## Supplied information

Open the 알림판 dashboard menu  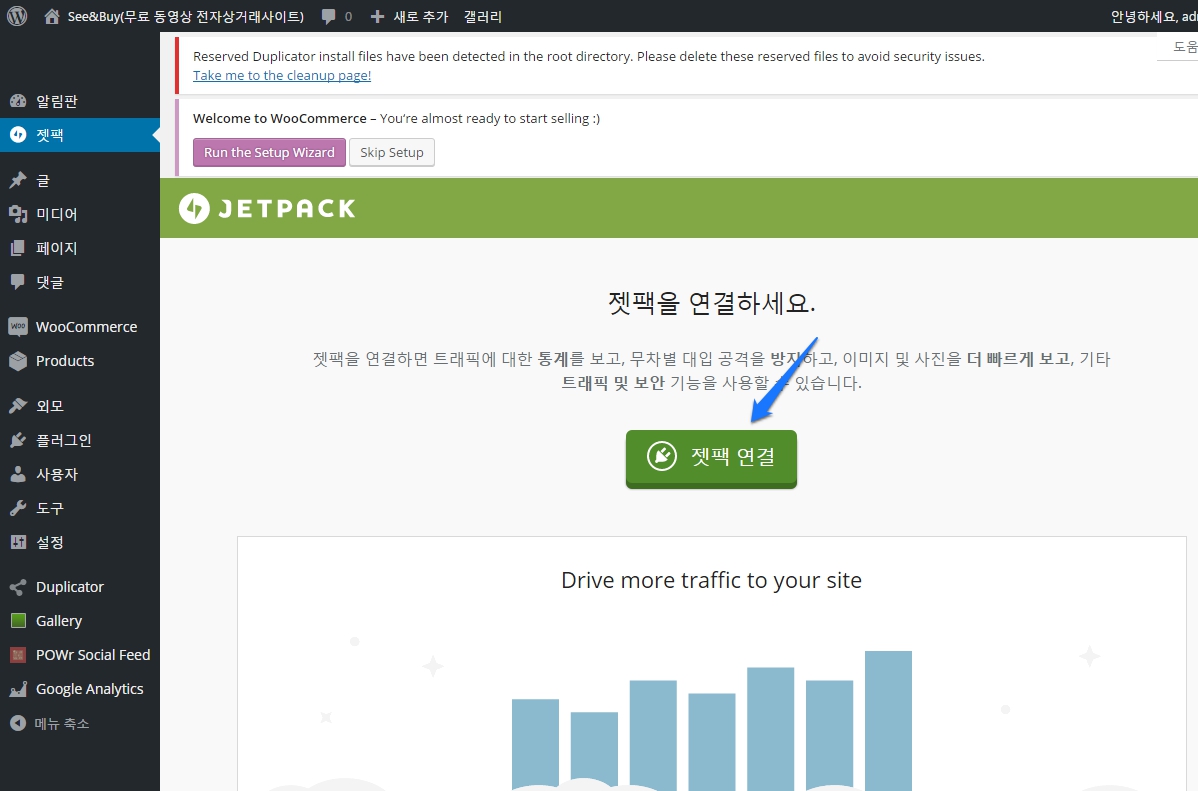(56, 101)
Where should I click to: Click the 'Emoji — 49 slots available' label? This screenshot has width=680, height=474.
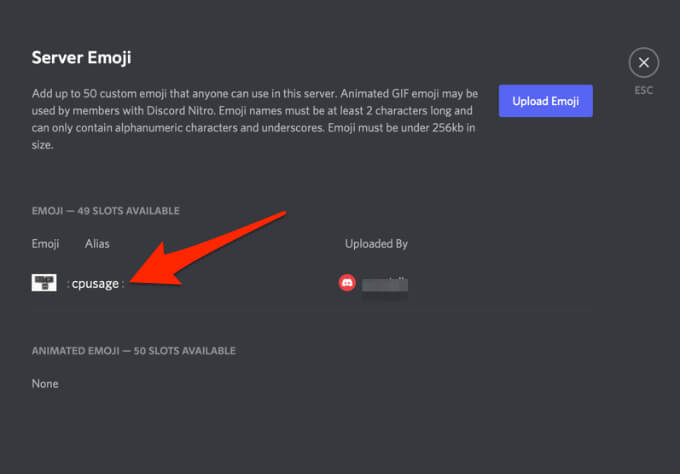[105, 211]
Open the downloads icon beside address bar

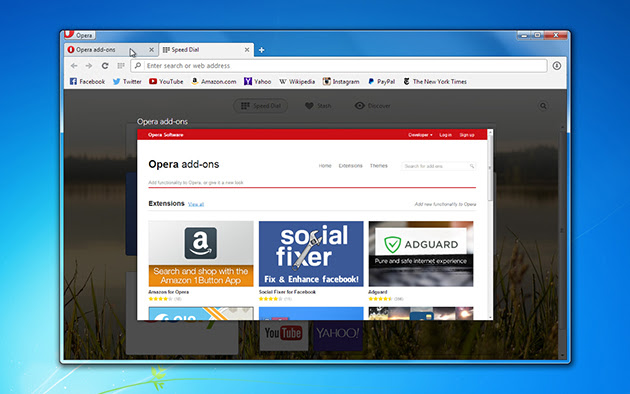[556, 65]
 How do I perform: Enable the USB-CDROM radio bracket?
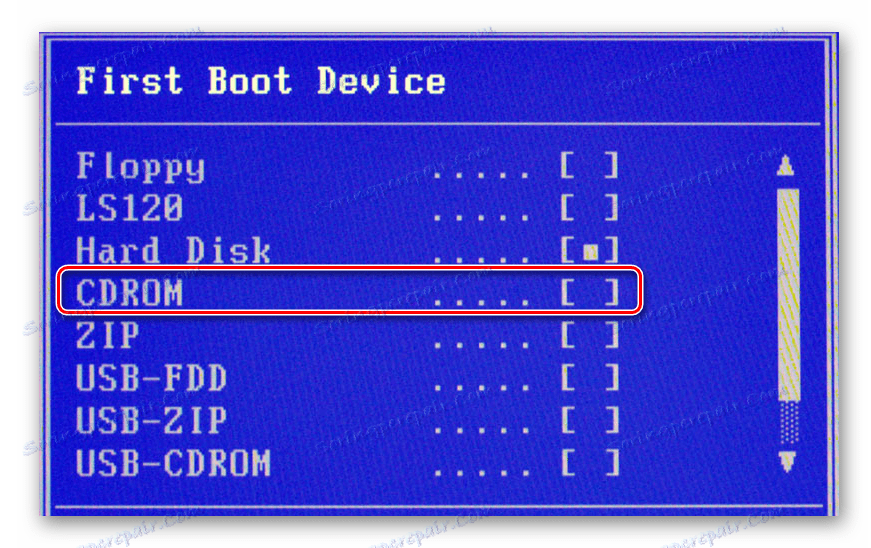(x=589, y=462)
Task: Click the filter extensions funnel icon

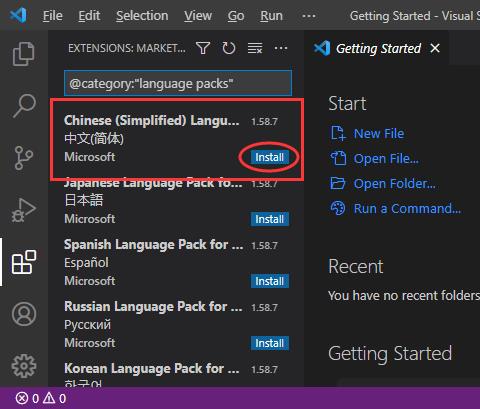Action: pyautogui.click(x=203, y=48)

## Work task
Only the lines from the one containing "How do I perform: Enable" through the final line of the listing should be reproduced, exactly and with no pictures.

## Exercise solution
 How do I perform: Enable the USB-CDROM radio bracket?
(x=589, y=462)
Task: Click the filter extensions funnel icon

Action: pyautogui.click(x=203, y=48)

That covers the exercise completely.